# 《中国“科学网大学”逻辑基础研讨中心》活动之三：俗解Chaitin

《中国“科学网大学”逻辑基础研讨中心

Chaitin定理的内容如下(Chaitin theorem)

It is also possible to make a similar analysis of the deductive method, that is to say, of formal axiom systems. This is accomplished by analyzing more carefully the new version of Berry's paradox that was presented. Here we only sketch the three basic results that are obtained in this manner. (See the Appendix).

1. In a formal system with n bits of axioms it is impossible to prove that a particular binary string is of complexity greater than n+c.

2. Contrariwise, there are formal systems with n+c bits of axioms in which it is possible to determine each string of complexity less than n and the complexity of each of these strings, and it is also possible to exhibit each string of complexity greater than or equal to n, but without being able to know by how much the complexity of each of these strings exceeds n.

3. Unfortunately, any formal system in which it is possible to determine each string of complexity less than n has either one grave problem or another. Either it has few bits of axioms and needs incredibly long proofs, or it has short proofs but an incredibly great number of bits of axioms.

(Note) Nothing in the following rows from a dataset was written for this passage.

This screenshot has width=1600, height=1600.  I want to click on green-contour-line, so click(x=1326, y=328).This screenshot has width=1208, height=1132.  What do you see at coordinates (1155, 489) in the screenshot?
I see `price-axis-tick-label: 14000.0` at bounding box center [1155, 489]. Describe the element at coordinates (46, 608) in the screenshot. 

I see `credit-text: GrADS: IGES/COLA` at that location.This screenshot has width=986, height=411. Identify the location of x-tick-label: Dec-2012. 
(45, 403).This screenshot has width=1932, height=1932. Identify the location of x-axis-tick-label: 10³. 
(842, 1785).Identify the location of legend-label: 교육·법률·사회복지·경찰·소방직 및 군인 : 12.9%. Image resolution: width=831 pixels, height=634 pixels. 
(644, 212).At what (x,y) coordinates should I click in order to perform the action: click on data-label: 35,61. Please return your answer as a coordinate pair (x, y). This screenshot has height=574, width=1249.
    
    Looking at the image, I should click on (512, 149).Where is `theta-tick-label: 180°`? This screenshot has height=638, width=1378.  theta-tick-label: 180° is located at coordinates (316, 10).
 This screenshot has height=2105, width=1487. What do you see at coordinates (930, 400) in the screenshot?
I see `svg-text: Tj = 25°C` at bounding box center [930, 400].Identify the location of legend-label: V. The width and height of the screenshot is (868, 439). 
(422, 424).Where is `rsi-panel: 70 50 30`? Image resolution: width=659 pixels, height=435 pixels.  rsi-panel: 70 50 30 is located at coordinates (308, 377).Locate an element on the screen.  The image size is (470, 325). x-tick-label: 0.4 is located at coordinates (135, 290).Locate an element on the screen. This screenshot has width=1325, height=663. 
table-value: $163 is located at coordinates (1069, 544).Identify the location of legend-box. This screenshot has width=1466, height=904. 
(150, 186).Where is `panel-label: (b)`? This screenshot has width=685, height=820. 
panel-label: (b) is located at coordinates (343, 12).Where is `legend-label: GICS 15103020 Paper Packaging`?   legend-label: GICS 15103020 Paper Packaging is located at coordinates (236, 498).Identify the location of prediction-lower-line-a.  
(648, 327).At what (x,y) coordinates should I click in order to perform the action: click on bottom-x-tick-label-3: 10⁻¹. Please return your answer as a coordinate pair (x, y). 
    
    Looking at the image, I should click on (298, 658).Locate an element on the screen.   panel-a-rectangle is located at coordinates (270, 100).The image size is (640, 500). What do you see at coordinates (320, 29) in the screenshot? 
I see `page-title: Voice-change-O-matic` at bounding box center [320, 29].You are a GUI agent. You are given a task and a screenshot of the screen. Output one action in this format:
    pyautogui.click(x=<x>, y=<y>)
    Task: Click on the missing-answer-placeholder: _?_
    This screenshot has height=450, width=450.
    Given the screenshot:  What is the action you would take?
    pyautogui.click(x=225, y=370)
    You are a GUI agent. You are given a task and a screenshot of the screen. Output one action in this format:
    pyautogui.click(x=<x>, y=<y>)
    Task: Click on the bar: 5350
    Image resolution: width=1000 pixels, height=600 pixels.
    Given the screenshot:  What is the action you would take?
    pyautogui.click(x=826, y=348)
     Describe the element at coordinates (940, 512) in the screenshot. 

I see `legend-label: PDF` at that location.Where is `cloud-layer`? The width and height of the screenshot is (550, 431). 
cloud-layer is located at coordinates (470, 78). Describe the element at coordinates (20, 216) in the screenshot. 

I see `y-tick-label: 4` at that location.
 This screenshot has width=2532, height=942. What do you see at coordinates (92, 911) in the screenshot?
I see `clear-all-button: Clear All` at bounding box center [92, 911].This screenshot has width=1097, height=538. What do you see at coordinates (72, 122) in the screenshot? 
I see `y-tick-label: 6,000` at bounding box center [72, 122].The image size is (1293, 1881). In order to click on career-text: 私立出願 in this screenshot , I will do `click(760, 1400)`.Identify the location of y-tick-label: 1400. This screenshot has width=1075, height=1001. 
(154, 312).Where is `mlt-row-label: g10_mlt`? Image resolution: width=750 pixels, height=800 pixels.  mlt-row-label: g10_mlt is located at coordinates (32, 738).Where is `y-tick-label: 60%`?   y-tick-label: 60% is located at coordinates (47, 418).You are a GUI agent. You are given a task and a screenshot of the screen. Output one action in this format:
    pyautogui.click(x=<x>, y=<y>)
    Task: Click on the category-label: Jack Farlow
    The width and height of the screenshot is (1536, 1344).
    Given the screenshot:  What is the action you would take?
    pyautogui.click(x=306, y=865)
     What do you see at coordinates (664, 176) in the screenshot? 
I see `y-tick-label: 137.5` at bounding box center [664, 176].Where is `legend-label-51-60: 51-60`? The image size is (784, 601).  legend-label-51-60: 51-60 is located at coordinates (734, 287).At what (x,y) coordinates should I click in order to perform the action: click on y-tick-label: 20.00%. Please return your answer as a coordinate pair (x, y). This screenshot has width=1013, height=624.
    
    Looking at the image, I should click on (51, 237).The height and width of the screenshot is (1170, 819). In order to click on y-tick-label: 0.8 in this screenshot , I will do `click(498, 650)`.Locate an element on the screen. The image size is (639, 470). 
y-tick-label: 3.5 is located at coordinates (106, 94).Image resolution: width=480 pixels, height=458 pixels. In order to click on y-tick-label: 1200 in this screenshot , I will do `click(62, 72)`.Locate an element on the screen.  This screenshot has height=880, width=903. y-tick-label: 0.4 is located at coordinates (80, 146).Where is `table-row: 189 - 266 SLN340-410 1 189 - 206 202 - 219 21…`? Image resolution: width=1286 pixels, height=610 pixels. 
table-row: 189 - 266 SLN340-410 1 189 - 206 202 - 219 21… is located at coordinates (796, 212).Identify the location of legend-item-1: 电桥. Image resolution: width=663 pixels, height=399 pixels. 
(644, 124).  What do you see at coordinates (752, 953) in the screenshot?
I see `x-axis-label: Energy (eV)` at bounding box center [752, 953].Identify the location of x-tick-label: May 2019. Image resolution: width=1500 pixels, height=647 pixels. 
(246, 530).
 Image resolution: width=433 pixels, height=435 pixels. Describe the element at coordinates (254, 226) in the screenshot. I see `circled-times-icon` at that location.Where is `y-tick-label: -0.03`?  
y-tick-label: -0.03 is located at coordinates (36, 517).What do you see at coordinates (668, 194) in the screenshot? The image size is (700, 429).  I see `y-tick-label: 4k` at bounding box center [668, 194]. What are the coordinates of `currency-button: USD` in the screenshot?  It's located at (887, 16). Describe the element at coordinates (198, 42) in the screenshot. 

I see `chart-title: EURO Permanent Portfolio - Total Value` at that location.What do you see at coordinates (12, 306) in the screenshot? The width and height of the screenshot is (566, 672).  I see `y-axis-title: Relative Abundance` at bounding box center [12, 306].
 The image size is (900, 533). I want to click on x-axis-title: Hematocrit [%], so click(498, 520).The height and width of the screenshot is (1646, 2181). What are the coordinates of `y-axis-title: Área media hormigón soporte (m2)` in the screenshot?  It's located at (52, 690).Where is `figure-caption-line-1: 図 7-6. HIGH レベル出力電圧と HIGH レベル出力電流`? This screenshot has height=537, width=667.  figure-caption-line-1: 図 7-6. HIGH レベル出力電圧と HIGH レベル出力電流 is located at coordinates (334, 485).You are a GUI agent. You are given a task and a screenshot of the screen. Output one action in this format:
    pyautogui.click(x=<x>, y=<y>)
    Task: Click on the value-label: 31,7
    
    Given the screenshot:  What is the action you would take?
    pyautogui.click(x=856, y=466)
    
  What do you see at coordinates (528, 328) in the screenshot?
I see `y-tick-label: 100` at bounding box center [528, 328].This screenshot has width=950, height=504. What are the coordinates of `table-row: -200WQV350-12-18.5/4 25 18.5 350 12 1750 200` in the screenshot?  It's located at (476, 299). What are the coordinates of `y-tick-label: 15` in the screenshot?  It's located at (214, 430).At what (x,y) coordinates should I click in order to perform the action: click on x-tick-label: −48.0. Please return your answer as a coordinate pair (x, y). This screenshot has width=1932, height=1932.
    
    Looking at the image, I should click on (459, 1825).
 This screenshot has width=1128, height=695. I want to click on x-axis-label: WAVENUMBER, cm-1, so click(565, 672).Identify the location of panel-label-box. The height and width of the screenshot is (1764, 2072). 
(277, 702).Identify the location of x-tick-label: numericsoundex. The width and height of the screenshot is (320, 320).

We say “incredibly”' because these quantities increase more quickly than any computable function of n.

这里真傻给出一个Chaitin定理的俗解，请有关的逻辑学家指点。目的是尽快让研究生理解Chaitin定理的实质。
以下的俗解完全有可能是不恰当的，期待您的改进与批评！

可以把一个公理系统比做一个洗菜盆，
（1）如果土豆、西红柿、茄子等比“洗菜盆”小，则可以在该盆里洗；
（2）显然这个洗菜盆不能洗大冬瓜；但从土豆、西红柿、茄子的个头越来越大的次序看，应该存在大冬瓜；
（3）不幸的是，洗菜是两难之一：用小洗菜盆洗，则需要多次换水；用另外一个大洗菜盆洗，就可以少换几次水。

逻辑和实验是代科学的两大基础。
尽管古希腊、我国先秦时期就发现了
1931年Gödel incompleteness theorem是著名的。1974年的前几年，Chaitin定理出现。
按照一定方式，靠系统自身的反思，不可避免地具有局限性。

“我相，即是非相；人相、众生相、寿者相，即是非相。何以故？离一切诸相，即名诸佛。”
所以：实践是检验真理的唯一标准。“实验”大于“逻辑”。

——————— 相关汉语成语 ———————

管窥蠡测这个成语源自“以管窥天，以蠡测海”。原话表面的意思是：从竹管的小孔里看天，用瓠瓢量海水。它的引申义是：目光短浅，眼光狭小，对事物的观察和了解都很肤浅。类似“坐井观天”的意思。
出自：东汉·班固《汉书·东方朔传》：“以管窥天，以蠡测海，以莛撞钟，岂能通其条贯，考其文理，发其音声哉。”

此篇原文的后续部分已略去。